Enable exporting monthly invoice to Iceberg

QuanMPhm · QuanMPhm · commit bfe533847942 · 2026-06-04T12:37:03.000-04:00
Added new invoice `IcebergInvoice` to export invoice data to Iceberg tables
The export process also includes a schema update step to
allow updates to Iceberg table schema.

New Iceberg integration test added to validate iceberg functionality
E2E test updated to include iceberg exporting
Both tests use a temporary sqlite catalog
diff --git a/process_report/invoices/iceberg_invoice.py b/process_report/invoices/iceberg_invoice.py
@@ -0,0 +1,82 @@
+import logging
+from dataclasses import dataclass, field
+
+from pyiceberg.table import Table
+from pyiceberg.catalog import Catalog, load_catalog
+import pyarrow
+
+import process_report.invoices.invoice as invoice
+from process_report.loader import loader
+from process_report.settings import invoice_settings
+
+logger = logging.getLogger(__name__)
+logging.basicConfig(level=logging.INFO)
+
+
+def get_iceberg_catalog(config: dict, catalog_name: str) -> Catalog:
+    return load_catalog(name=catalog_name, **config)
+
+
+def get_iceberg_table(catalog: Catalog, table_path) -> Table:
+    return catalog.load_table(table_path)
+
+
+@dataclass
+class IcebergInvoice(invoice.Invoice):
+    export_columns_list = [
+        invoice.INVOICE_DATE_FIELD,
+        invoice.PROJECT_FIELD,
+        invoice.PROJECT_ID_FIELD,
+        invoice.PI_FIELD,
+        invoice.CLUSTER_NAME_FIELD,
+        invoice.INVOICE_EMAIL_FIELD,
+        invoice.INVOICE_ADDRESS_FIELD,
+        invoice.INSTITUTION_FIELD,
+        invoice.INSTITUTION_ID_FIELD,
+        invoice.IS_BILLABLE_FIELD,
+        invoice.SU_HOURS_FIELD,
+        invoice.SU_TYPE_FIELD,
+        invoice.RATE_FIELD,
+        invoice.GROUP_NAME_FIELD,
+        invoice.GROUP_INSTITUTION_FIELD,
+        invoice.GROUP_BALANCE_FIELD,
+        invoice.COST_FIELD,
+        invoice.GROUP_BALANCE_USED_FIELD,
+        invoice.CREDIT_FIELD,
+        invoice.CREDIT_CODE_FIELD,
+        invoice.BALANCE_FIELD,
+    ]
+
+    iceberg_catalog_name: str = invoice_settings.iceberg_catalog_name
+    iceberg_catalog_config: dict = field(
+        default_factory=lambda: loader.get_iceberg_config()
+    )
+    iceberg_table_path: str = invoice_settings.iceberg_table_path
+
+    def _prepare(self):
+        iceberg_catalog = get_iceberg_catalog(
+            self.iceberg_catalog_config, self.iceberg_catalog_name
+        )
+        self.iceberg_table = get_iceberg_table(iceberg_catalog, self.iceberg_table_path)

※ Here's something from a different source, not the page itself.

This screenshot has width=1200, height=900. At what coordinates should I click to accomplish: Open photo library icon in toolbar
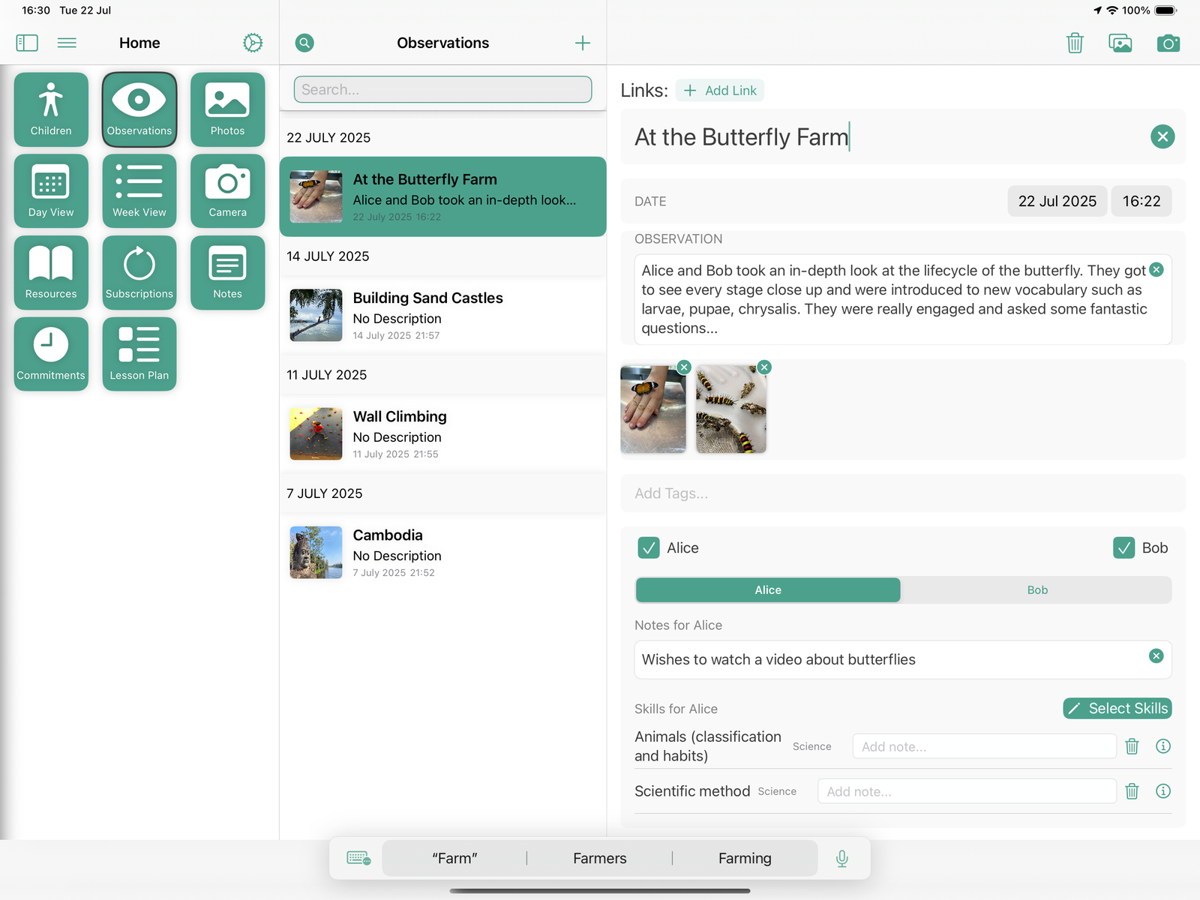(x=1120, y=44)
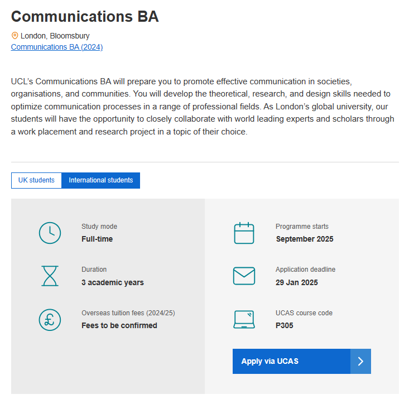Click the hourglass icon beside Duration

pos(50,276)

+        self.export_data = self.data
+
+    def export(self):
+        # Overrides base invoice export behavior
+        self._filter_columns()
+
+        # Update table schema, only allows "possible" migrations (i.e raises on str -> Decimal)

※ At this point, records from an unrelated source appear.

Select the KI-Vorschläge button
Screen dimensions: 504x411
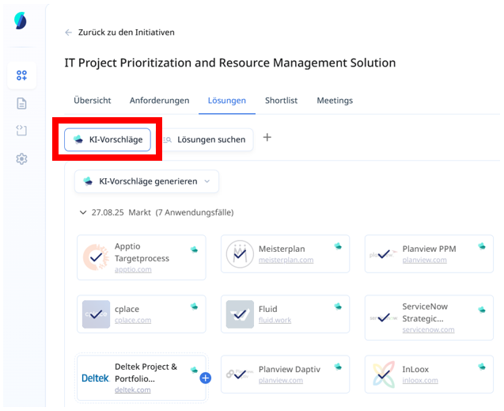click(108, 139)

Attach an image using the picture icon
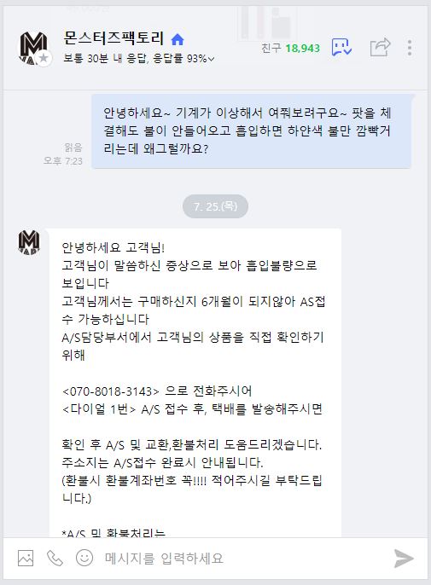point(26,558)
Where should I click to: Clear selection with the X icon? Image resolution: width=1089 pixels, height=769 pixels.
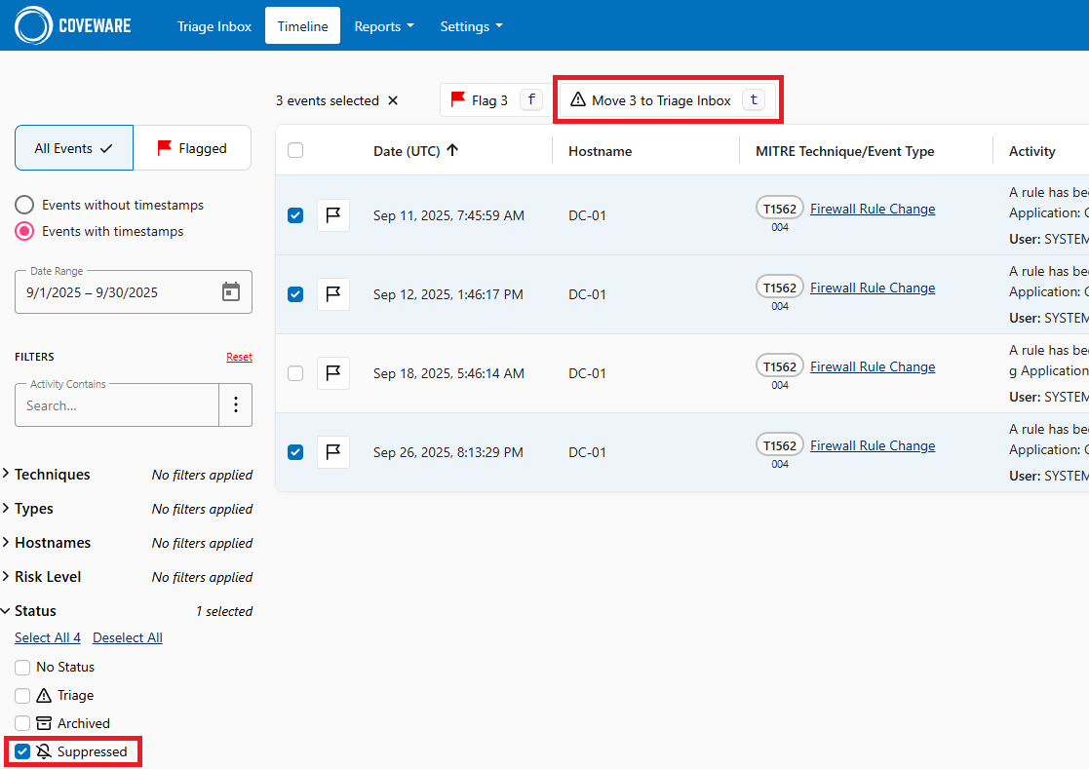tap(393, 100)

+        # TODO (Quan) When we implement typing validation for dataframes, change this to raise errors
+        with self.iceberg_table.update_schema() as update_schema:
+            try:
+                update_schema.union_by_name(
+                    pyarrow.Table.from_pandas(self.export_data).schema
+                )
+            except ValueError as e:
+                logger.warning(
+                    f"Dataframe contains columns not convertable to PyIceberg: {e}"
+                )
+
+        self.iceberg_table.append(pyarrow.Table.from_pandas(self.export_data))
+
+    def export_s3(self, s3_bucket):
+        return
diff --git a/process_report/loader.py b/process_report/loader.py
@@ -61,6 +61,12 @@ def get_remote_filepath(self, remote_filepath: str) -> str:
             return util.fetch_s3(remote_filepath)
         return remote_filepath
 
+    @functools.lru_cache
+    def get_iceberg_config(self) -> dict:
+        """Load an Iceberg catalog config from a YAML file."""

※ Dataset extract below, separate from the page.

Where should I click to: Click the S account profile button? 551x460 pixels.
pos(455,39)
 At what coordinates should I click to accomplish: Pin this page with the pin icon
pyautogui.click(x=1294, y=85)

+        with open(invoice_settings.iceberg_config_path, "r") as f:
+            return yaml.safe_load(f)
+
     @functools.lru_cache
     def get_new_pi_credit_amount(self) -> Decimal:
         return invoice_settings.new_pi_credit_amount or get_rates_info().get_value_at(
diff --git a/process_report/process_report.py b/process_report/process_report.py
@@ -18,6 +18,7 @@
     MOCA_prepaid_invoice,
     prepay_credits_snapshot,
     ocp_test_invoice,
+    iceberg_invoice,
 )
 from process_report.processors import (
     coldfront_fetch_processor,
@@ -97,6 +98,7 @@ def main():
             MOCA_prepaid_invoice.MOCAPrepaidInvoice,
             prepay_credits_snapshot.PrepayCreditsSnapshot,
             ocp_test_invoice.OcpTestInvoice,
+            iceberg_invoice.IcebergInvoice,
         ],
         invoice_settings.upload_to_s3,
     )
diff --git a/process_report/settings.py b/process_report/settings.py
@@ -11,6 +11,11 @@ class Settings(BaseSettings):
     keycloak_client_id: str | None = None
     keycloak_client_secret: str | None = None
 
+    # Iceberg config
+    iceberg_catalog_name: str | None = None
+    iceberg_config_path: str | None = None
+    iceberg_table_path: str | None = None
+
     invoice_path_template: str = "Invoices/{invoice_month}/Service Invoices/"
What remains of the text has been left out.